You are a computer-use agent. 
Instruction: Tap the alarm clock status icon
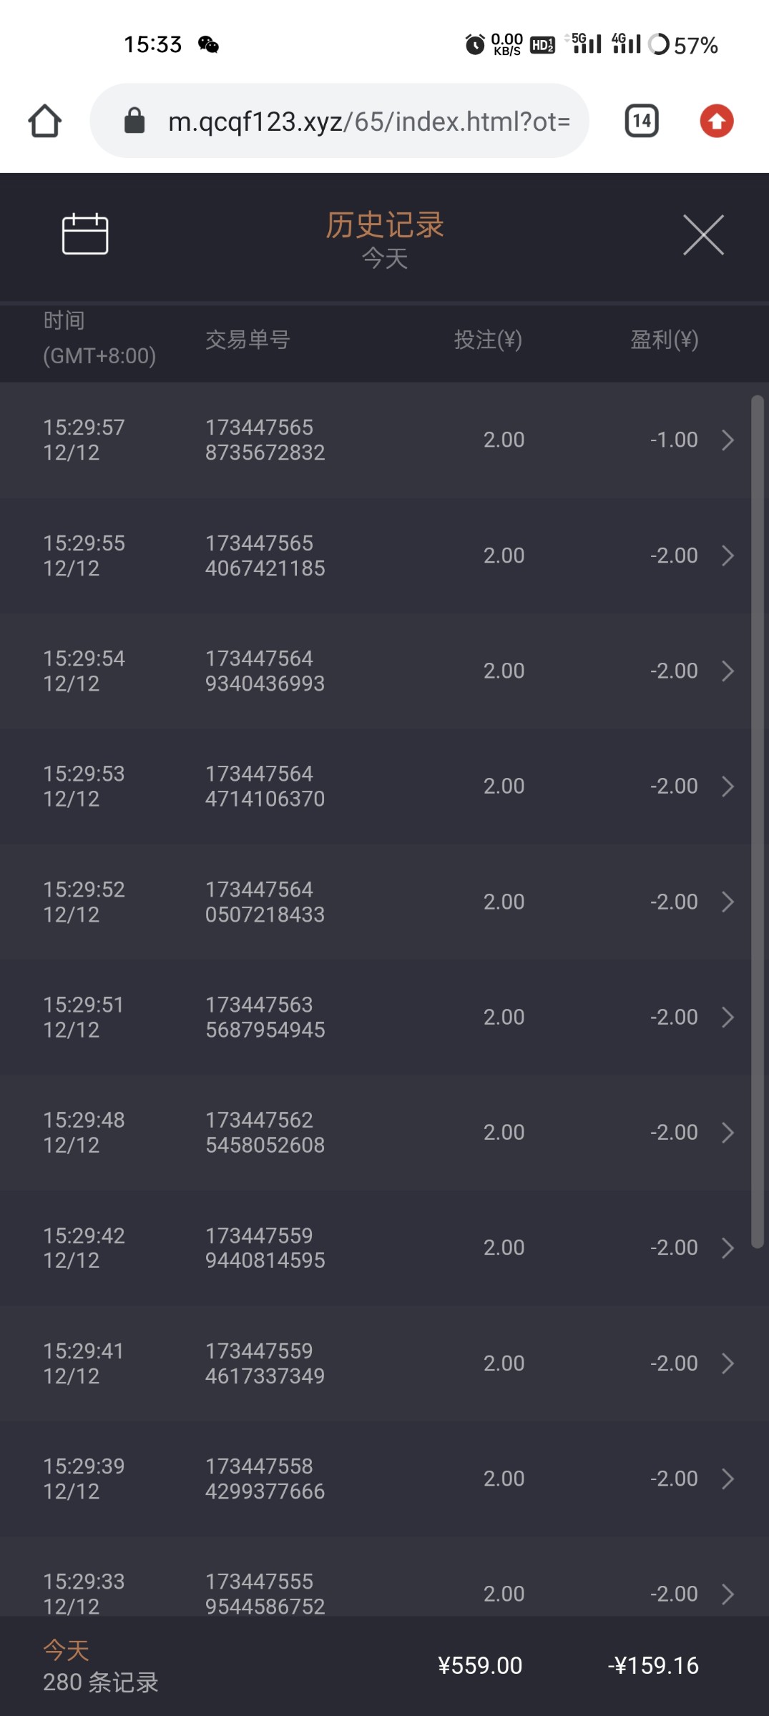[474, 45]
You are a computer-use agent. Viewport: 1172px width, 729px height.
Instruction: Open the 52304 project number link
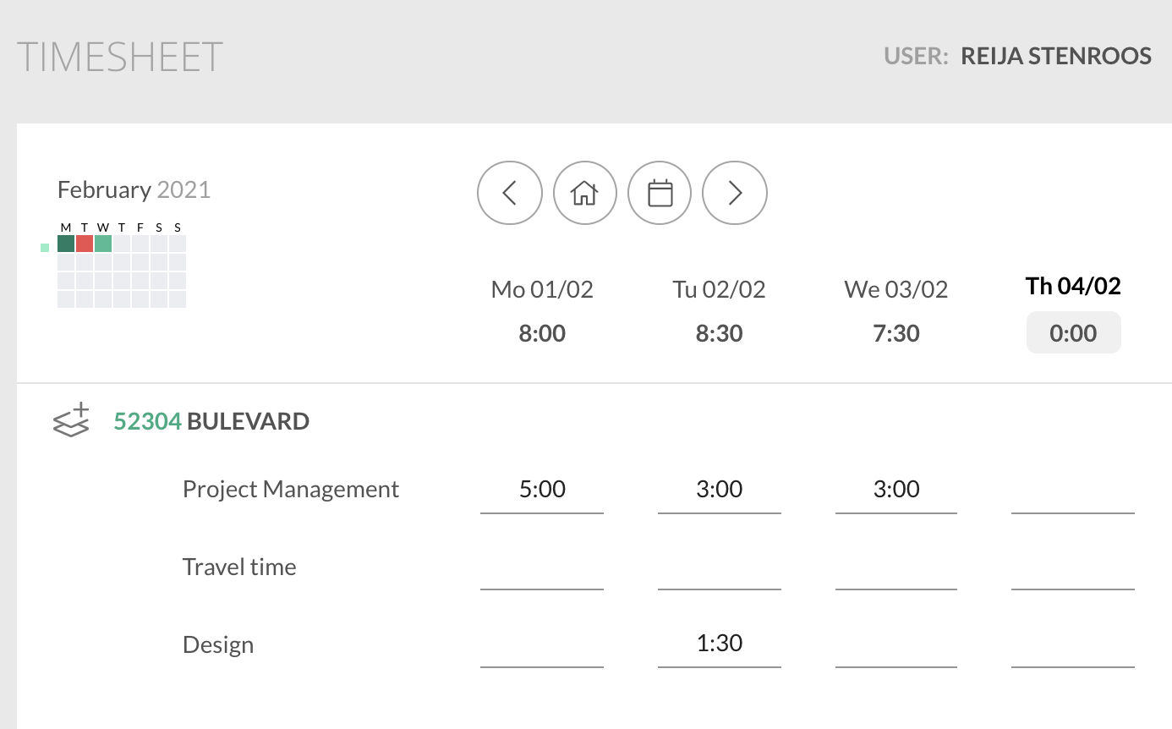(x=147, y=420)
■ ■ ■ ■
* _Problem statement_:
Determine how many lines of the listing contain the string "agent", and give only the number.

* _Worked solution_:
2